The second half of Chapter 2 summarizes theory and research on the existential fears associated with disability prejudice, dehumanization, and hate crimes. According to Terror Management Theory (TMT), some people are avoided because they remind others of their vulnerability to deterioration and death. Disability prejudice therefore, may be used as a way to escape awareness of our own frailty, which can be threatening to those who would rather not think about the prospect of acquiring a disability (or a disabled family member). Disability reminds people that strength, intellect, and language are neither guaranteed nor permanent. Like all animals, humans break. We all have accidents, and someday we will die. Research in over 25 countries has shown that fears of death are linked to prejudice against Jews, Muslims, immigrants, and disabled people (Pyszczynski et al. 2015). Although many cultures promote the superiority of humankind, evidence shows that viewing humans as superior to animals is another strong predictor of intergroup prejudice. If disabled people serve as unwanted reminders that life is not predictable, they may not only be excluded, they may also become the targets of violent crimes.

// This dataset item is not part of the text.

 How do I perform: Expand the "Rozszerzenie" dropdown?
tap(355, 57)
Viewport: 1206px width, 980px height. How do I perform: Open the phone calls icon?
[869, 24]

Ableism may also stem, in part, from a need to feel distinct from other animals. TMT lays the groundwork to examine how fears of death and the need for a meaningful, uniquely human existence can underlie prejudicial reactions – especially toward those who threaten beliefs about what it means to be human (Goldenberg et al. 2000). People work very hard to keep reminders of their animal natures at bay: we cover up blemishes, perfume body odors, and make private and sanitary the elimination of wastes. Enter people with disabilities who may crawl, shake, and drool. They can be blatant reminders that we, like animals, are made of flesh and blood. Research has yet to test whether making people aware of their animal natures increases ableist attitudes, but evidence shows these reminders do increase thoughts of death. Perhaps this is why birth control regulations are imposed on those whose human status continues to be questioned. People with disabilities are frequently denied personhood, and have a long history of dehumanizing treatments (Braddock and Parish 2001). People whose bodies or bodily fluids signal our essential creatureliness (and vulnerability to disability) may become targets of condescending but taming forms of social control, or animalistic hate crimes involving urination and defecation (Haslam and Loughnan 2012). Others, whose prosthetics and assistive devices appear machine-like, may become the targets of mechanistic forms of dehumanization: disabled residents in institutional settings have been deprived of medication and heat in the winter justified on the basis that they are unfeeling machines that do not feel pain (Bryen et al.2003).
Critiques of both evolutionary and existential approaches, alternative interpretations, and next steps needed to corroborate the evidence to date will also be discussed. As long as disabled people are conceptualized as less than fully human, they will be treated in ways that benefit those whose lives are considered more valuable.